Eva & Franco Mattes solo exhibition “508 Loop Detected” opens at Apalazzogallery (APG) in Brescia (IT), premiering a series of AI Circuit (2024) works that loop AI-processed photos of past shows and an updated version of Personal Photographs (2024, image). The latter conceals a data transfer of newly taken private photos inside a brightly coloured cable loop that spills beyond Apalazzo’s baroque walls. Meanwhile, Roomba Cat (2023) roams around indoors, manifesting meme culture with motorized taxidermy.

Total Refusal Collective Hijacks Videogames to Talk Politics
“We want to hijack mass media in order to radicalize people politically. Videogames have an enormous potential to question ideology and they don’t fulfil this potential at all.”
– Austrian machinima collective Total Refusal, on what drives their videogame appropriations. In the film Hardly Working (2022), for example, they cast NPC workers in critique of contemporary labour. “Videogame narratives are very obedient to authority,” the collective says, “but there’s no reason that they have to be.” [quotes edited]
Tim Rodenbröker Invites Minimalist Creative Coding Discoveries

Frustrated with the state of today’s social media platforms and how they extract attention (“I feel trapped!”), German graphic designer and creative coding enthusiast Tim Rodenbröker launches a radical alternative: 128kb Challenge is a distraction-free, community-first feed for discovering and sharing minimalist programmed works. Anyone working in Processing, p5.js, or GLSL can participate by submitting GIFs that adhere to the 128×128 pixels, 128 colours, and 128 kilobyte size limit.

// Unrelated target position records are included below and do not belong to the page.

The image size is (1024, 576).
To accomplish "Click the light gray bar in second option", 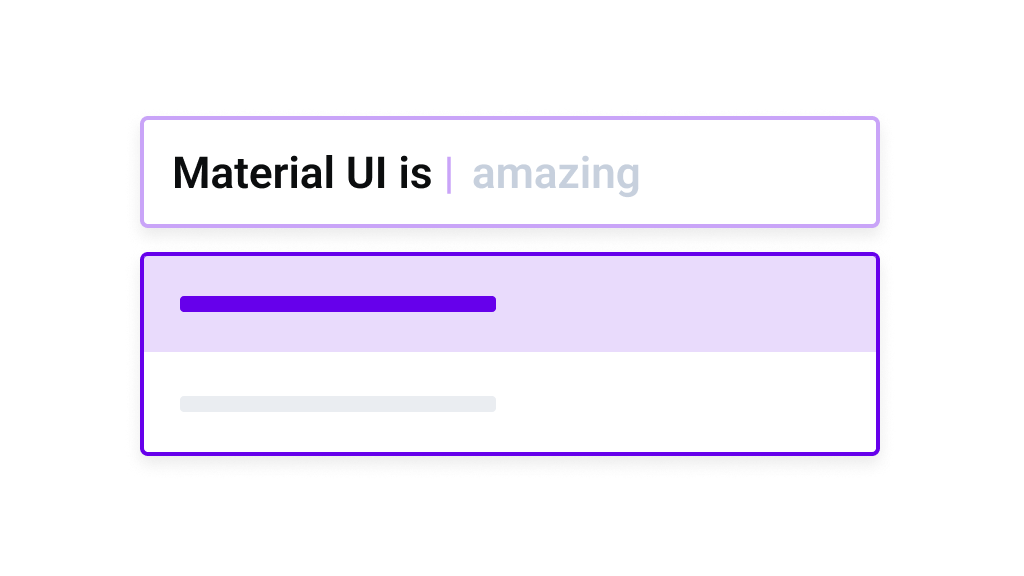I will (337, 404).
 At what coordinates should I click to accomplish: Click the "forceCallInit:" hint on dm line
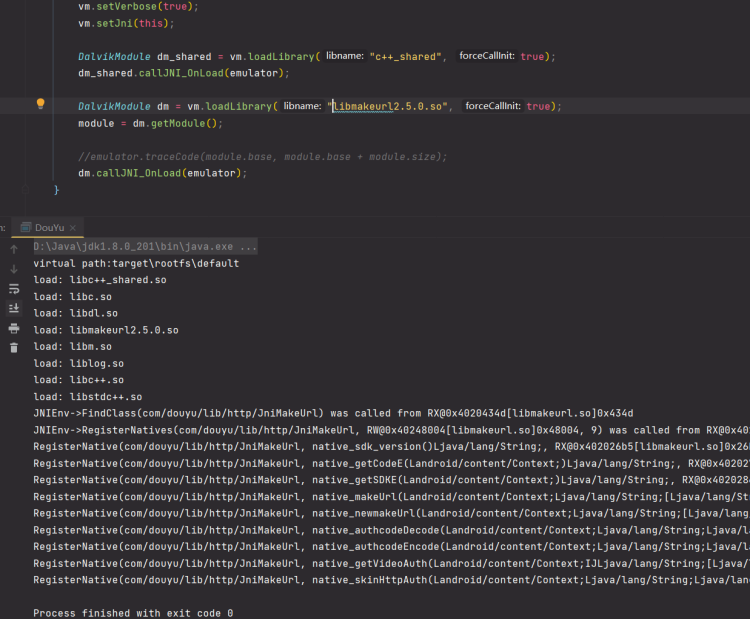[493, 106]
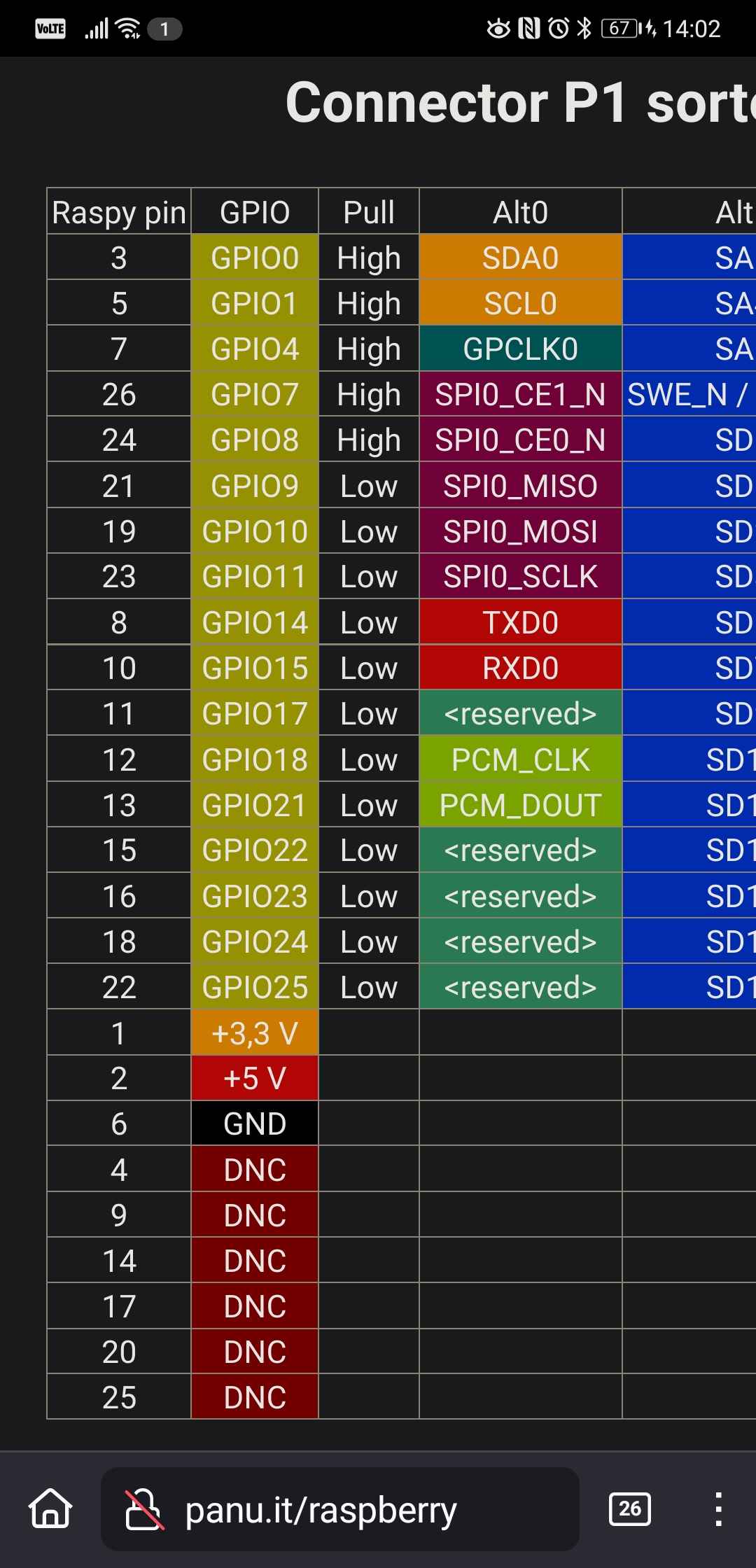The width and height of the screenshot is (756, 1568).
Task: Click the Alt0 column header
Action: [520, 211]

Mimi Ọnụọha Explores the Politics of Absence
“I’m looking not only at what is unquantifiable or missing, but at what is unknowable. Knowledge doesn’t simply come to you; it also involves what you yourself and the space you’re in will allow you to know.”
– American artist and researcher Mimi Ọnụọha, on exploring absence—the lapses that occur during data collection—in her work. “Things can be missing,” she says of “thorny issues” like human grief, “but there’s also the unknowable lying outside of what constitutes your framing of the world.”